Mais pourquoi donc la grâce «humanitaire» accordée par l’actuel Président Péruvien à un vieil homme malade qui a même demandé pardon à ses compatriotes suscite-t-elle autant de controverses alors qu’il y a quelques mois à peine, 60% de la population avait applaudi quand Pedro Pablo Kuczynski avait déclaré sur les colonnes du magazine britannique «Time», en évoquant l’incarcération de l’ancien président Alberto Fujimori, que «le temps du pardon était venu»? Pourquoi donc, dès le lendemain de la libération de ce dernier, 5000 personnes sont-elles descendues dans les rues de Lima pour dénoncer cet élargissement?
Pour comprendre les faits, il faut revenir au 21 décembre dernier quand le président Kuczynski avait été entendu par la justice péruvienne après que «La Republica» ait révélé que le grand groupe brésilien de BTP, Odebrecht a déclaré avoir versé, entre 2004 et 2014 près de 4,8 millions de dollars de pots-de-vins à deux sociétés de conseil qui lui sont liées, à savoir, Westfield Capital et First Capital en contrepartie de contrats de marchés publics. Ayant d’abord nié les faits qui lui sont reprochés, le Président Kuczynski a fini par tout reconnaître et une procédure visant sa destitution a immédiatement été mise en route par le Congrès.
Il y a lieu de rappeler, au passage, que celui que le quotidien économique mexicain «El Economista» appelle le «gouffre Odebrecht» en a fait tomber plus d’un avant de faire courir ce risque à l’actuel président péruvien. En effet, ses prédécesseurs Alejandro Toledo (2001-2006), en fuite à l’heure actuelle, Alan Garcia (2006-2011) et OllantaHumala (2011-2016) encore emprisonnés, sont tous tombés dans ce fameux «gouffre». D’autres présidents sud-américains, dont les plus en vue sont bien entendu les anciens présidents du Brésil Lulla et DilmaRoussef, ont été également happés « par le tourbillon des alliances douteuses et rémunératrices du géant brésilien du BTP».
Aussi, pour contrecarrer la procédure visant sa destitution, le Président Kuczynski s’est trouvé contraint de chercher le soutien des partisans du vieux président Alberto Fujimori qui purge, depuis 2007, une peine de 25 années d’emprisonnement pour corruption et crimes contre l’humanité.
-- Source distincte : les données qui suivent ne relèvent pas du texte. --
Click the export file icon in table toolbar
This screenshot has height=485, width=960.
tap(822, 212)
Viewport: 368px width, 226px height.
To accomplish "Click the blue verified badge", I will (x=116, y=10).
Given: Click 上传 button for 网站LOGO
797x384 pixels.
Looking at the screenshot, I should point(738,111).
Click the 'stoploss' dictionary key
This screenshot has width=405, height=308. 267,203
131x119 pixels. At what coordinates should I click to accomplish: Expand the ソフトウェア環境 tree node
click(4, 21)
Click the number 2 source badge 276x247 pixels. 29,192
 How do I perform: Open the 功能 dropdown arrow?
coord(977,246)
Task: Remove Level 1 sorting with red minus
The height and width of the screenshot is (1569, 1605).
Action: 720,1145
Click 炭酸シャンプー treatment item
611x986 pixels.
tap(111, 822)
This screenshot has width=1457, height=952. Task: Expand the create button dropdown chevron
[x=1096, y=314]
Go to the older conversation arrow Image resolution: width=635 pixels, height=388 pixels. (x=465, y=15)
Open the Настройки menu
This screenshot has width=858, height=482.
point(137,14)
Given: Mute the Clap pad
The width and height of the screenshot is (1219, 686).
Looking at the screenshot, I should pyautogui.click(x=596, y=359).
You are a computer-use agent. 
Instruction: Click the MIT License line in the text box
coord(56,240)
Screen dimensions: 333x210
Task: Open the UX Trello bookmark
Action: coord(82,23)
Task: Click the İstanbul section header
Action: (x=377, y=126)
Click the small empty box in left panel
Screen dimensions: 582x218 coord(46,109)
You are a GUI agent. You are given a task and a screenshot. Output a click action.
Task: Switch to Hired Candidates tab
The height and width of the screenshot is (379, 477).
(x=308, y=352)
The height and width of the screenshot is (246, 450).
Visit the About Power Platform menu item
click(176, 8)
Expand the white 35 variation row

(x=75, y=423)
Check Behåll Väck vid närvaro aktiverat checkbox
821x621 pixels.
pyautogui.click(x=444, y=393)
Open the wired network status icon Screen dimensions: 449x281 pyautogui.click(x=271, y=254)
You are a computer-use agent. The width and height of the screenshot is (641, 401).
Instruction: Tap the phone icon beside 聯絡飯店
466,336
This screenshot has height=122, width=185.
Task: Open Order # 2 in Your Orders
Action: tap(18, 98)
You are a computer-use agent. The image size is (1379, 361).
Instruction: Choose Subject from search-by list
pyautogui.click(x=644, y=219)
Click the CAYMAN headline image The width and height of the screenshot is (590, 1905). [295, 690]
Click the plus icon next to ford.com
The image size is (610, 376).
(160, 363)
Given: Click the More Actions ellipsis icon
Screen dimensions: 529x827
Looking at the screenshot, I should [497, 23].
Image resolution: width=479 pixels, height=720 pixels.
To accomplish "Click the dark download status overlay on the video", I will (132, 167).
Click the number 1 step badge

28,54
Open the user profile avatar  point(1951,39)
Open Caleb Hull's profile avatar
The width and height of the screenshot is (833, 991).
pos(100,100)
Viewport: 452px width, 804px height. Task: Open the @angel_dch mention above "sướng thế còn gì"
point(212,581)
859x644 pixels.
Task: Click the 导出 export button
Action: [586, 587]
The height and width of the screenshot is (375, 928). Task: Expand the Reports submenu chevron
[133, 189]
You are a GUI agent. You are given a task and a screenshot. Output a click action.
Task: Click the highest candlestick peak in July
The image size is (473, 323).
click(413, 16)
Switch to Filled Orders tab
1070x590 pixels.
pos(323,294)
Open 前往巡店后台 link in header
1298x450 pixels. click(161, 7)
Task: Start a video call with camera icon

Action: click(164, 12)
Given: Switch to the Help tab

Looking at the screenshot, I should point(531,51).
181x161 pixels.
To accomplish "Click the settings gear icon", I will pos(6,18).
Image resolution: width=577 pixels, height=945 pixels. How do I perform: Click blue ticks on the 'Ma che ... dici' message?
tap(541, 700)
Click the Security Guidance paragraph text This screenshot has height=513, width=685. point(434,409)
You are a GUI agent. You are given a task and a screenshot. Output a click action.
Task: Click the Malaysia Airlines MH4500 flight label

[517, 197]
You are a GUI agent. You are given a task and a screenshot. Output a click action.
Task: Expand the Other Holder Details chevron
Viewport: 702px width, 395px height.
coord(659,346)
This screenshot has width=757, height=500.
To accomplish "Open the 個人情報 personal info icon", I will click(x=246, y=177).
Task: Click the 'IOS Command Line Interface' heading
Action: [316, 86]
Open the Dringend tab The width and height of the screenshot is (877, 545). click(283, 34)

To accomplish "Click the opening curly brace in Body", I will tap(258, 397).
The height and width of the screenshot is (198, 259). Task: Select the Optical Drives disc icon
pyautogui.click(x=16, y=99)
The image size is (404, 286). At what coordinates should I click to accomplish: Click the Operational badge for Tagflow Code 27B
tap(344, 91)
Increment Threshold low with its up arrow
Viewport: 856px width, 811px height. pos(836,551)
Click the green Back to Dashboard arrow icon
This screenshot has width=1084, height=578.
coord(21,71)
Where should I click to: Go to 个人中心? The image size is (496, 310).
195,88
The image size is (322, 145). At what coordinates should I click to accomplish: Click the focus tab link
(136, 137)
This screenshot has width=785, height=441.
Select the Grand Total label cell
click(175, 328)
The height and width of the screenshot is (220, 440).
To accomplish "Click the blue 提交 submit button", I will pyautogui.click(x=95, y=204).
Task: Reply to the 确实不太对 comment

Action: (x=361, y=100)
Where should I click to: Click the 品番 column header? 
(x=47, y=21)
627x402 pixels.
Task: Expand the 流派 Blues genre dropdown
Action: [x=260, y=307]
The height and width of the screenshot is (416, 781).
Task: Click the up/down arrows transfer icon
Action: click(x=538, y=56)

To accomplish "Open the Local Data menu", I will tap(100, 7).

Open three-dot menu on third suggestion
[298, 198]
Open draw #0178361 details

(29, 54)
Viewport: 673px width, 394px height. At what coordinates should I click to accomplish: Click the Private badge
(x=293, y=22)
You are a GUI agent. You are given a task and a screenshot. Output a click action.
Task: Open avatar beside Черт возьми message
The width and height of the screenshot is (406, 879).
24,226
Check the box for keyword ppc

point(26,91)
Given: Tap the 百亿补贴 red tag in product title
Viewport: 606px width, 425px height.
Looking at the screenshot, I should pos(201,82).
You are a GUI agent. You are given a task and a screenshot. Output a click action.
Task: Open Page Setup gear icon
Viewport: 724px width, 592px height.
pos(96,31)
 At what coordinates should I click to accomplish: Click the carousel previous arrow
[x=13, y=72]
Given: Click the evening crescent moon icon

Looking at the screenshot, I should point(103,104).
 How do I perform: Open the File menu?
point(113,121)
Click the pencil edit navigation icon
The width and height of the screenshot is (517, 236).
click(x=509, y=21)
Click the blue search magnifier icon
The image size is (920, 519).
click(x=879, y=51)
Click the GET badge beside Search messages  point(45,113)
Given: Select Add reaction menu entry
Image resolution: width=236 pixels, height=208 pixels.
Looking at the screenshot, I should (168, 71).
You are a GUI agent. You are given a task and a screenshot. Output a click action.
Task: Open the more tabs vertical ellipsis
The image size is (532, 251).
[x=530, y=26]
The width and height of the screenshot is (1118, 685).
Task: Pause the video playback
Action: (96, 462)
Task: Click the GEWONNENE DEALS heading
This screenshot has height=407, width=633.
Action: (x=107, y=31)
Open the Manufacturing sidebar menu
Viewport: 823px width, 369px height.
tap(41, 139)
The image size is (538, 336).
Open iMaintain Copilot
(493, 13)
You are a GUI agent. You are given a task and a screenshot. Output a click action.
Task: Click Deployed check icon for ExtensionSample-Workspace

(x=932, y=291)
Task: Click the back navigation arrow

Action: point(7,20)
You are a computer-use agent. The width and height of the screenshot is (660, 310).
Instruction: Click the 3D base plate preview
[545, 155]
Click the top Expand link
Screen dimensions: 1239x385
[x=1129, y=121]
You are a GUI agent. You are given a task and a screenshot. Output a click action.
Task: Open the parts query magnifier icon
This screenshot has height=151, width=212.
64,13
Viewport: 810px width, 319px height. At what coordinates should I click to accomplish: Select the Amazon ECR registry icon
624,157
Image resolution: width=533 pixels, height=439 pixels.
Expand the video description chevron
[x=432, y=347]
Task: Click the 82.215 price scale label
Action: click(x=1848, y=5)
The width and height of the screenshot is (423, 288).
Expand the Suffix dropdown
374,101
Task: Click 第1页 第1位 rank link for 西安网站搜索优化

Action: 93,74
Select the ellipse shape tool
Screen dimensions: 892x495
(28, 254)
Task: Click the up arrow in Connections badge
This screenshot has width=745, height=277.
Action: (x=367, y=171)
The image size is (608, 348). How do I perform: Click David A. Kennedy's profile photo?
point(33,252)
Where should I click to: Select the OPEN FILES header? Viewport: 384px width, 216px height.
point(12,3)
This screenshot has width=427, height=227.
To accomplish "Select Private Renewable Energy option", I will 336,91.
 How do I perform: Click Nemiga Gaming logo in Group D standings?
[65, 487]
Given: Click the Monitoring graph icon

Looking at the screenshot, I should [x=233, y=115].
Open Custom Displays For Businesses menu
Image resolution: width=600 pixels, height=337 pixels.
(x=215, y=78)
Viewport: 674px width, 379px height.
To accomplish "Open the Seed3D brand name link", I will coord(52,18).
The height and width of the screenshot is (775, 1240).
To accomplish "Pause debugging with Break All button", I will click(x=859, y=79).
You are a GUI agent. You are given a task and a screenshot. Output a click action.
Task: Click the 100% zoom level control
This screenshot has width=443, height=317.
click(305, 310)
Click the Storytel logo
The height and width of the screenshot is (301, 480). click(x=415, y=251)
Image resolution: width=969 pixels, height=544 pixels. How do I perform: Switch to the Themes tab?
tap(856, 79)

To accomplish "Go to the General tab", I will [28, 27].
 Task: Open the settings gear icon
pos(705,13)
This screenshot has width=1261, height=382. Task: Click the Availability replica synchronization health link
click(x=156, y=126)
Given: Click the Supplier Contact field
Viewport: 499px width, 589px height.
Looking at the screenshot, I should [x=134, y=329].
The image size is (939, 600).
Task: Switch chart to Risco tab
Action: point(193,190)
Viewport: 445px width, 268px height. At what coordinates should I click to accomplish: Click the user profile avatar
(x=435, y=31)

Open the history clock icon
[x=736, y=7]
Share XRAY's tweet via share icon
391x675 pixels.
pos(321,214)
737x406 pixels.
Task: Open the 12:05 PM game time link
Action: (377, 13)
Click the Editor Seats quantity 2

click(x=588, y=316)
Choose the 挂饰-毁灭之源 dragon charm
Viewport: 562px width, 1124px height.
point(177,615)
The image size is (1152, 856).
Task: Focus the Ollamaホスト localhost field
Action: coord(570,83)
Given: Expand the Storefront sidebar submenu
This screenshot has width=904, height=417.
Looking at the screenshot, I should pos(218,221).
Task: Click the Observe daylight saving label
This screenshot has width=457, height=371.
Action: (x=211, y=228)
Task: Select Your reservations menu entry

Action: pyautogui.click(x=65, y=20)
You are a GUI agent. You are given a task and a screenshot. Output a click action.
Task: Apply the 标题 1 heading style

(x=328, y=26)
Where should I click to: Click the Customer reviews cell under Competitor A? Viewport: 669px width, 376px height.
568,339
En conséquence, même si la majorité des péruviens n’est pas contre la libération d’un vieil homme malade alors même que cet élargissement contrevient aux promesses de campagne du Président Pedro Pablo Kuczynski, ce qui est clairement reproché à ce dernier c’est d’avoir «négocié» cette mesure avec les partisans de Fujimori dans le seul but de faire barrage à la procédure de destitution qui le menace.